Ce fut une clameur immense. La débâcle ! la débâcle ! Sauvez-vous ! sauvez-vous ! s’écrièrent les spectateurs sur le rivage.

« En effet, les glaces éclataient de toutes parts, sous la pression de l’eau qui, se précipitant par torrents, envahissait déjà les deux rives. Il s’ensuivit un désordre affreux, un bouleversement de glaces qui s’amoncelaient les unes sur les autres avec un fracas épouvantable, et qui, après s’être élevées à une grande hauteur, surnageaient ou disparaissaient sous les flots. Les planches, les madriers sautaient, dansaient, comme s’ils eussent été les jouets de l’océan soulevé par la tempête. Les amarres et les câbles menaçaient de se rompre à chaque instant. »[1]

Ce fut pendant ces scènes indescriptibles de confusion, où la plus vive anxiété, l’espérance et l’angoisse secouaient tour à tour les spectateurs, que Jules et Arché arrivèrent au rivage ; et l’on sait comment Arché, n’écoutant que son vaillant cœur, s’élança, les reins ceinturés d’une forte amarre, dans la rivière, et comment, se laissant emporter par les flots déchaînés, il s’en alla recueillir, au vieux tronc de cèdre où il s’était cramponné, mais que les glaces menaçaient à chaque instant d’arracher, l’infortuné Dumais.

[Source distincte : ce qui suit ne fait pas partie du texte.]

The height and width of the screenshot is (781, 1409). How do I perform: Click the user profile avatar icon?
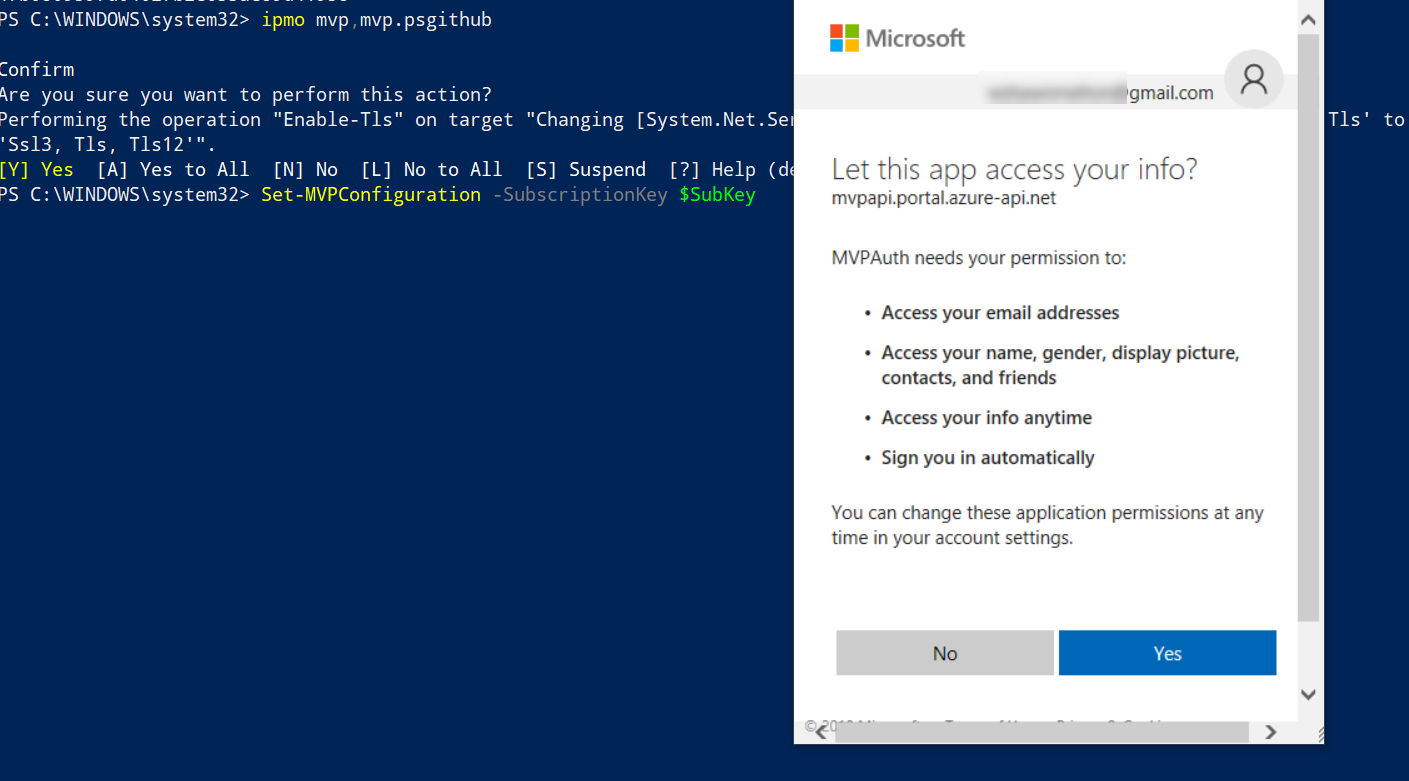pos(1254,79)
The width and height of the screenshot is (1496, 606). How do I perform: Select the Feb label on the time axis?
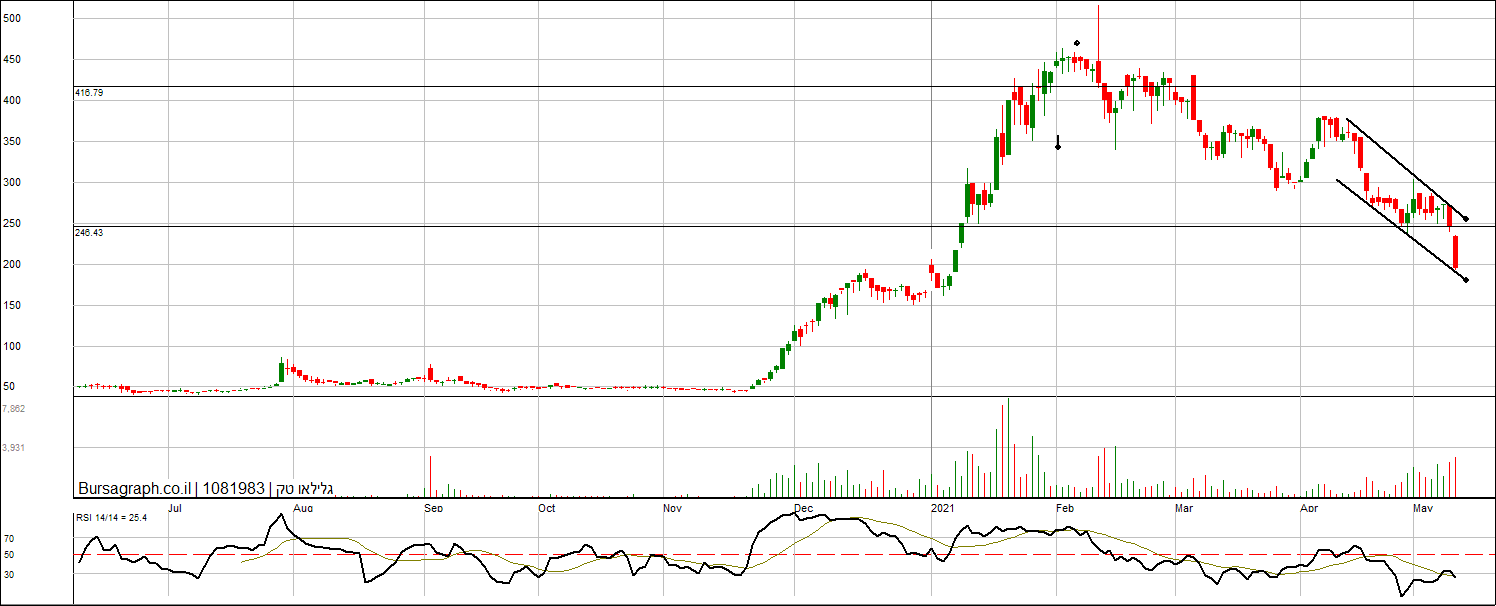[1065, 508]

Ce sauvetage héroïque constitue l’un des chapitres les mieux écrits de toute l’œuvre de Gaspé. Le mouvement des foules, des glaces et des eaux y est décrit avec une telle ampleur et une telle variété, qu’une vie intense déborde de ces pages, et que nulle part ailleurs, dans ce livre, on ne voit l’histoire des humbles s’élargir avec plus de puissance, et devenir plus naturellement de la véritable et très vaillante épopée.